We ended up calling my primary physician’s office back in Texas hoping the on-call doctor would be available. He did call back and this time, I talked to him and convinced him the cough was separate from the strep and I really did need some antibiotics and not a flu test.

Antibiotics were called in.

Not long ago strep throat, and it’s nasty sister, Scarlet Fever, killed people. In the early 20th century, it was the leading cause of death in children. Now we head to the local doctor, endure the throat swab, call a pharmacy, and take bubblegum tasting medicine for ten days.

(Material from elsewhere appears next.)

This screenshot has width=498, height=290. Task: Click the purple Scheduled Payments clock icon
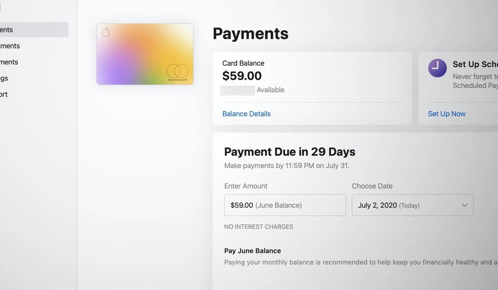(x=437, y=68)
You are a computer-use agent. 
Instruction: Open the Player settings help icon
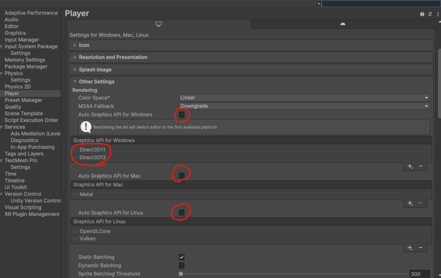422,14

Could God whisper and the strep bacteria disappear completely? Absolutely. And its entirely possible He does just that in places all over the world where CVS and Walgreens aren’t on every single corner. But so far in our family, we get medicine.

Amoxicillin is the likely miracle.

God has been providing likely miracles since the very beginning. Leviticus, everyone’s least favorite book of the Bible, teaches God’s people how to prepare food, when to replace bowls, which parts of the animal to eat and which parts not to eat. Each rule a protective order over His creation.

Helmets, seatbelts, clean water, antibacterial soap, apartments and houses warm from the cold, well-prepared food, even the traffic on your commute making you late for work some days. All modern likely miracles. All God’s protection over us.

I’ve seen God do plenty of superhero, unlikely miracles too but in my every day, ordinary, eating, sleeping, shooing-kids-to-the-side-of-the-road life, it’s the likely miracles I often forget.

Thank you, Father, for the likely, every day overlooked miracles. We know You can do anything but we forget You have already done everything.